DOCUMENT SEGMENT
Newsletter Steven Ferry

The Modern Butlers’ Journal, January 2020, The Butlers Speak

Steven FerryThe Butlers Speak

by Steven Ferry


It seems assisting housekeepers when needed is a standard part of the modern butler’s duties—in line with the downsizing of household staffs a century ago that left the butler rolling up his sleeves and doing work previously covered by housekeepers and others. This trend was re-enforced by the new tools and equipment beginning to appear in households, such as dishwashers (1888) and vacuum cleaners (1905).

And so today, what is it that butlers do particularly for the housekeeper in the spirit of teamwork? Cover weekends, sick days, vacation time, personal time, and covering for emergencies, such as when the housekeeper’s children have a day off from school and the babysitter fell through—or stepping up to the plate and assuming the role of Executive Housekeeper when the current one falls through for one reason or another, until a new one has been found.

(Records about locating elements on screens)
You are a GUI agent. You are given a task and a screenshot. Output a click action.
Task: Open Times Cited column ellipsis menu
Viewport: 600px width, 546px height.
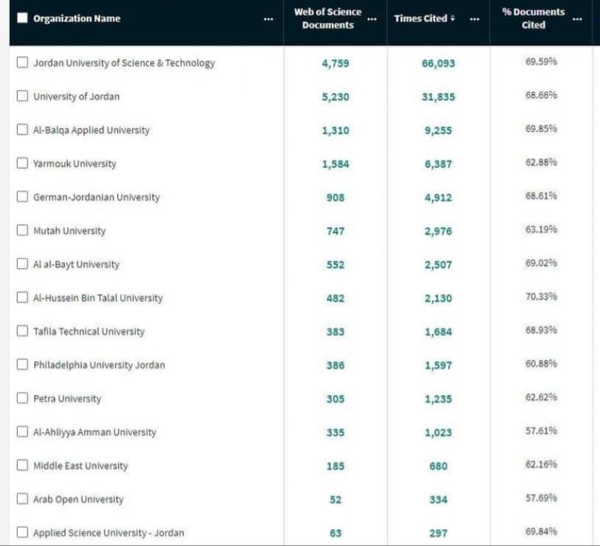point(474,19)
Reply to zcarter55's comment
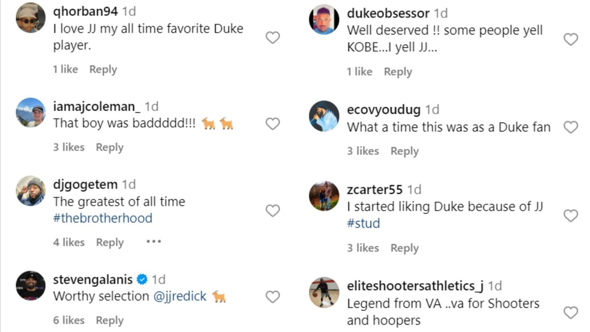Viewport: 590px width, 332px height. click(405, 248)
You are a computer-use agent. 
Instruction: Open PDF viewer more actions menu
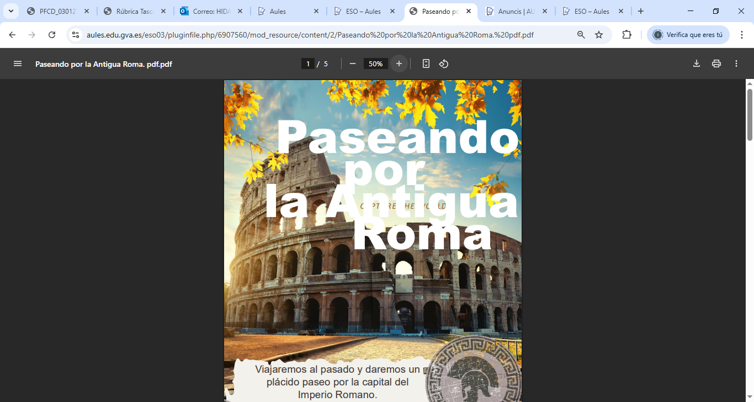point(736,64)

GIVEN PROBLEM 1
According to the journal article on butlers and housekeepers, in what year did vacuum cleaners begin to appear in households?
GIVEN PROBLEM 2
Copy the journal article on butlers and housekeepers word for word between "And so today, what" and "has been found.", inclusive.
GIVEN PROBLEM 3
Carry on the journal article on butlers and housekeepers from the point where it stops.

OUTPUT 1
1905

OUTPUT 2
And so today, what is it that butlers do particularly for the housekeeper in the spirit of teamwork? Cover weekends, sick days, vacation time, personal time, and covering for emergencies, such as when the housekeeper’s children have a day off from school and the babysitter fell through—or stepping up to the plate and assuming the role of Executive Housekeeper when the current one falls through for one reason or another, until a new one has been found.

OUTPUT 3
“Normally, most of my time is spent as an Estate Manager, but as long as I have time to do it, housekeeping is one of my favorite duties—I love a gleaming interior and exterior! For periods when we have no housekeeper, 40% of my time is spent on housekeeping: Making the beds, cleaning the bathrooms, and doing the laundry. When I have to be the chef also, sometimes, I change my clothes after the house keeping to do the kitchen preps and food service. I am very organized, thorough, and quick, so can make it all happen.”

Without treading on toes, the duties of the Butler or Estates Manager generally include overseeing the housekeeping work; showing newly hired housekeepers the ropes and being a working example.

“I like the housekeepers to be steady, methodical, careful and meticulous. I train them myself, to learn the routines of the current client. Taking as much time as needed for a full understanding of the process, not having a ‘sloppy-get-it-done-as-quickly-as-I-can’ attitude.”

A key challenge with managing the housekeeping staff is boredom creeping in, as routines can create laziness. One solution offered by one Estates Manager is to switch schedules between housekeepers, when there are more than one. Apart from being beneficial for cross training, it gives the housekeepers variety and one is not stuck doing the less-popular functions all the time.

When it comes to the more exquisite and expensive garments, the Estates Manager sometimes finds himself or herself laundering and ironing them where the current staff have yet to acquire the appropriate expertise and professional cleaners are not available locally.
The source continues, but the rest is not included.